Problem to solve.
Take the material below and reproduce, word for word, only the lines from the line with "Where should I click to: Click the Select" through the line with "Select transaction row".

Input data.
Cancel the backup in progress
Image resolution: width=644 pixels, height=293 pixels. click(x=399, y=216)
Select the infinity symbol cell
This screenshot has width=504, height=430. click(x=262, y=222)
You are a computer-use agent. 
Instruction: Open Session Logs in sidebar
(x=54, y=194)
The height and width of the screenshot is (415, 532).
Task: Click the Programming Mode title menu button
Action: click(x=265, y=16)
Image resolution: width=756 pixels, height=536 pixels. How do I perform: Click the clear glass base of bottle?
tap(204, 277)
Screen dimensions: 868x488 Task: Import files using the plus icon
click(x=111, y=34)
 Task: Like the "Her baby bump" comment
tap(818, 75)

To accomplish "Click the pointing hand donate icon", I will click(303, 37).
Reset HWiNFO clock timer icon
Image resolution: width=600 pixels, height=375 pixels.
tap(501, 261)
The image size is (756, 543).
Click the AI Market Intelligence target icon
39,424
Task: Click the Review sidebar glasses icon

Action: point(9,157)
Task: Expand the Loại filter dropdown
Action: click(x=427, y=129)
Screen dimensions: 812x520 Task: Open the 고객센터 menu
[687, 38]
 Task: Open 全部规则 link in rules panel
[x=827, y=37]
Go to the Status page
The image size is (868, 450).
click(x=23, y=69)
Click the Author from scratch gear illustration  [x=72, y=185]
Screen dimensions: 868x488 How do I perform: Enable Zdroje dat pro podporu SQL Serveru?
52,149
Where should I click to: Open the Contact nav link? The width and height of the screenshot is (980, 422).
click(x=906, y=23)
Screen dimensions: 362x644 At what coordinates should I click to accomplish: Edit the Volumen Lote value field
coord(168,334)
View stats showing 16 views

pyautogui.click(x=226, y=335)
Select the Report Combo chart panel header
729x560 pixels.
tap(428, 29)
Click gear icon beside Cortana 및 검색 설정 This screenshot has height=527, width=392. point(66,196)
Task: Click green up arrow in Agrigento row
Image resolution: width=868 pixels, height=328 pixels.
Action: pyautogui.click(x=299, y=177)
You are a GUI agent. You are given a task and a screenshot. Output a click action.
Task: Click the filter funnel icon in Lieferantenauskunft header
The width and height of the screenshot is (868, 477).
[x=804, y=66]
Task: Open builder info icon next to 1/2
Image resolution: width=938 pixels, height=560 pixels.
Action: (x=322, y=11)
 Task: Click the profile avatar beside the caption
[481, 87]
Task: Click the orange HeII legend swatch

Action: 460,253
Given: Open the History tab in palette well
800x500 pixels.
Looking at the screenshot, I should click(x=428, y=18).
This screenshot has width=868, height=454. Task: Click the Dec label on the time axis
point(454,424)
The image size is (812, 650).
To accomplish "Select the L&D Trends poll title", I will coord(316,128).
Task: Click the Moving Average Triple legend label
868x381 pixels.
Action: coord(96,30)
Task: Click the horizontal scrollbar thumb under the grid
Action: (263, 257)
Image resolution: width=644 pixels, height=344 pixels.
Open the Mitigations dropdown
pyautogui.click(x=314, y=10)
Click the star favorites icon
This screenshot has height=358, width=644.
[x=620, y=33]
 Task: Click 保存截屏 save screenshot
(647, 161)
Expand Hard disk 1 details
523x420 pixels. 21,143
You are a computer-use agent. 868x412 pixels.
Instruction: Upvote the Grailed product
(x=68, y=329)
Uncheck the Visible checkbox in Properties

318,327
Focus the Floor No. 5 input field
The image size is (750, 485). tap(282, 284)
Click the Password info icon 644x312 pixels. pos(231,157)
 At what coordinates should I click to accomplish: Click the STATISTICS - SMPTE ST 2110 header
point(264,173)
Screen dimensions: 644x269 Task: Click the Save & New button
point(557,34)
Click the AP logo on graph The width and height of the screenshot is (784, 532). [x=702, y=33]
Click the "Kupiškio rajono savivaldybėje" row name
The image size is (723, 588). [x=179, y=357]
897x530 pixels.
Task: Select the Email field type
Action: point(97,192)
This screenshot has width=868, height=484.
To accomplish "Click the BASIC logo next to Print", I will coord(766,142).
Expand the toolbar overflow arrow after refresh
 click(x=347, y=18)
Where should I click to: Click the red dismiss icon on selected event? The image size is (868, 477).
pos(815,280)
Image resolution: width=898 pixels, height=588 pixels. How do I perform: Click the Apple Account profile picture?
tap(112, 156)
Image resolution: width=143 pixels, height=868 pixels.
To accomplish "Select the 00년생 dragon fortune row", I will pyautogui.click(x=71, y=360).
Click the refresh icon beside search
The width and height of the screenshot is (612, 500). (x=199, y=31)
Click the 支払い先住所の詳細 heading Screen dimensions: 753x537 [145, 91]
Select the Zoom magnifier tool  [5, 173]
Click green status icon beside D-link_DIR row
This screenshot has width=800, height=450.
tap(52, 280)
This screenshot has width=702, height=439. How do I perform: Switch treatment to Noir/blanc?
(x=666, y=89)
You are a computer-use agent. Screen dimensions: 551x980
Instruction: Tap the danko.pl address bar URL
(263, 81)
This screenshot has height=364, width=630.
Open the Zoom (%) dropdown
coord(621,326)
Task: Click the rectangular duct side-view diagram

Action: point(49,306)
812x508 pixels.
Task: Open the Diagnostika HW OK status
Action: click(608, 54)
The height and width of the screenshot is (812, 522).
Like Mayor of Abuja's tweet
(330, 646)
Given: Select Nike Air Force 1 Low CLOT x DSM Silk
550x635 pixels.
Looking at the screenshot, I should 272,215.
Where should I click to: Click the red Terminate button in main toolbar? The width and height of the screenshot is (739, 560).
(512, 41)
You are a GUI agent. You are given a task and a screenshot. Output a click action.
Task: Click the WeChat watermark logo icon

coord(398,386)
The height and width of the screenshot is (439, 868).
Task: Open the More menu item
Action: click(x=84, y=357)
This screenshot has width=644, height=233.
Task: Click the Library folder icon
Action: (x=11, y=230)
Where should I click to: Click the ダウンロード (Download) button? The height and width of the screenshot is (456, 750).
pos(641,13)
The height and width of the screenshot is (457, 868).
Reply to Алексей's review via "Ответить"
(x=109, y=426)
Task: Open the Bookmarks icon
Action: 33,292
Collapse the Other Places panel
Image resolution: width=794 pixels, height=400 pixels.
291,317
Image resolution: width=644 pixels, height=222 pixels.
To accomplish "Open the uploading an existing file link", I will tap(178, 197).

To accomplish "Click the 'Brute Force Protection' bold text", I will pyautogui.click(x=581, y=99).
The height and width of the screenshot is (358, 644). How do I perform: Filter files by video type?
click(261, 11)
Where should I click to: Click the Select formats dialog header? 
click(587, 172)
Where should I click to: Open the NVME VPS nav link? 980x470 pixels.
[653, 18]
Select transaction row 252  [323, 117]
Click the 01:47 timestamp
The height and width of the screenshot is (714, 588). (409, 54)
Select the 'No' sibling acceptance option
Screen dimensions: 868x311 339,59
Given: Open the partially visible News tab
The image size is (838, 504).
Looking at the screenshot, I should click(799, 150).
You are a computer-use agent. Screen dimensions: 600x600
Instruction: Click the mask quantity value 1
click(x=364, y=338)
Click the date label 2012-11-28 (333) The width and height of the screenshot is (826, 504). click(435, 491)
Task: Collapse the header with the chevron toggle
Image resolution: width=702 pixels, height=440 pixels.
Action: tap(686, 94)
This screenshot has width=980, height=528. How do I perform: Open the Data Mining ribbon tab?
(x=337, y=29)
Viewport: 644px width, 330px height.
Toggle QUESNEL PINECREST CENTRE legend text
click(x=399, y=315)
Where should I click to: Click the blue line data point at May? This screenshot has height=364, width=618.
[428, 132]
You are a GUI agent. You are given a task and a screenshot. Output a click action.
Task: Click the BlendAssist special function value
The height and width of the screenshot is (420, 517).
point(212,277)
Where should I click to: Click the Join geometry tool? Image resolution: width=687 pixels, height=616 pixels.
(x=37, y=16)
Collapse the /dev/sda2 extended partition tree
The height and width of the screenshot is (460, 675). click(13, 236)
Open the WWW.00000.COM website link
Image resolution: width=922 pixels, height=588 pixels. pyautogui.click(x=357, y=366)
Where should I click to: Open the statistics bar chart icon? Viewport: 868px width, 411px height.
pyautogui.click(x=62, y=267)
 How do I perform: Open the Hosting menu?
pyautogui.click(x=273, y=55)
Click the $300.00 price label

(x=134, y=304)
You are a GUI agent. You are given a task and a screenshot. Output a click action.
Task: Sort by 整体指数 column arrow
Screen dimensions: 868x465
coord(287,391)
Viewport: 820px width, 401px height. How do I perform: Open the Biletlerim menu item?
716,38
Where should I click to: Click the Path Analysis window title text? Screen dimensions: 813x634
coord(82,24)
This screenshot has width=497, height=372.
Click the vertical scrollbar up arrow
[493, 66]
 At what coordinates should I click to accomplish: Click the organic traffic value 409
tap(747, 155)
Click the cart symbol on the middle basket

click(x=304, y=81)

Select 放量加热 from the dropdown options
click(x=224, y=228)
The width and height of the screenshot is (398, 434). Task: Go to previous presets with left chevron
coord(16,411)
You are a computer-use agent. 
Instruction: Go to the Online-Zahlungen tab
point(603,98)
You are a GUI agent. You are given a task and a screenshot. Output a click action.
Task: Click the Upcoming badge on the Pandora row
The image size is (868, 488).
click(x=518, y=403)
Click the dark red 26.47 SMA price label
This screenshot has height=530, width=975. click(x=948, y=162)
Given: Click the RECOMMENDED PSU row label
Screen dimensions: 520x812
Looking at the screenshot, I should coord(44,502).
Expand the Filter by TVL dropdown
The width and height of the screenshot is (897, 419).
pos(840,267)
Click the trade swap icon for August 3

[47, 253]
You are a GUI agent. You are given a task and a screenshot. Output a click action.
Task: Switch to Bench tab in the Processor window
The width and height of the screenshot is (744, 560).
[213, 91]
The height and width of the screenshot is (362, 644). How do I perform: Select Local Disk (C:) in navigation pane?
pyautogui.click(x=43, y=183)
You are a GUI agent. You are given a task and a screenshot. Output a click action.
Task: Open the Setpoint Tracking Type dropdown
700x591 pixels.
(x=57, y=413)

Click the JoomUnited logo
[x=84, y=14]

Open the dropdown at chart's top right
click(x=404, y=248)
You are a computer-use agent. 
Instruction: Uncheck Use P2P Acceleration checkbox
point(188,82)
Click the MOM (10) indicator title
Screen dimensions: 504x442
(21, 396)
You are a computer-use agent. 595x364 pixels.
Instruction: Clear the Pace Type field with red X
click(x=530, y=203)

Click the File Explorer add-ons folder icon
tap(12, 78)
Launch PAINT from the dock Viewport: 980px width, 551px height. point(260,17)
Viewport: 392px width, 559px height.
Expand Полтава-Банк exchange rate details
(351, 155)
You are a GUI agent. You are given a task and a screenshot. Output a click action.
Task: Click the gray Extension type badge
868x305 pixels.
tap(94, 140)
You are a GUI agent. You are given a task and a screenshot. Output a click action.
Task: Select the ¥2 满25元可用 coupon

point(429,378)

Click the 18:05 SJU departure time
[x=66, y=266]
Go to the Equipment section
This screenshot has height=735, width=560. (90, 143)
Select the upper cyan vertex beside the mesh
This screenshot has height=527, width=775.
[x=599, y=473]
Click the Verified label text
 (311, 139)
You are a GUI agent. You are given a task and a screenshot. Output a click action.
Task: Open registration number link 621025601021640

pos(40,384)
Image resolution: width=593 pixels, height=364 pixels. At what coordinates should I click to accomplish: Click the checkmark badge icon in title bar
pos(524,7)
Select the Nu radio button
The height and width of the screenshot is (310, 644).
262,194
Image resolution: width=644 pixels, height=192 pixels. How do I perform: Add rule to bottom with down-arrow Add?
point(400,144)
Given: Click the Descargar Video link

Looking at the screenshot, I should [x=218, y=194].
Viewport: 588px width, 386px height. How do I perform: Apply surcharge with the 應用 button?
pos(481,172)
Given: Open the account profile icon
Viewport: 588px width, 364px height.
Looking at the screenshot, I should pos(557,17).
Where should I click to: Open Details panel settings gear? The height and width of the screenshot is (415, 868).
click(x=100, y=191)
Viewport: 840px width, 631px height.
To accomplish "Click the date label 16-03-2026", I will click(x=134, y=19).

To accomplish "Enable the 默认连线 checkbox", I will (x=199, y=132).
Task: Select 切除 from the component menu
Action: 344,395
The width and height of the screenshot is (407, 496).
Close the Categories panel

Solution below.
Where should I click to: Click the Select formats dialog header? 
click(587, 172)
Where should I click to: Open the NVME VPS nav link? 980x470 pixels.
[653, 18]
Select transaction row 252  [323, 117]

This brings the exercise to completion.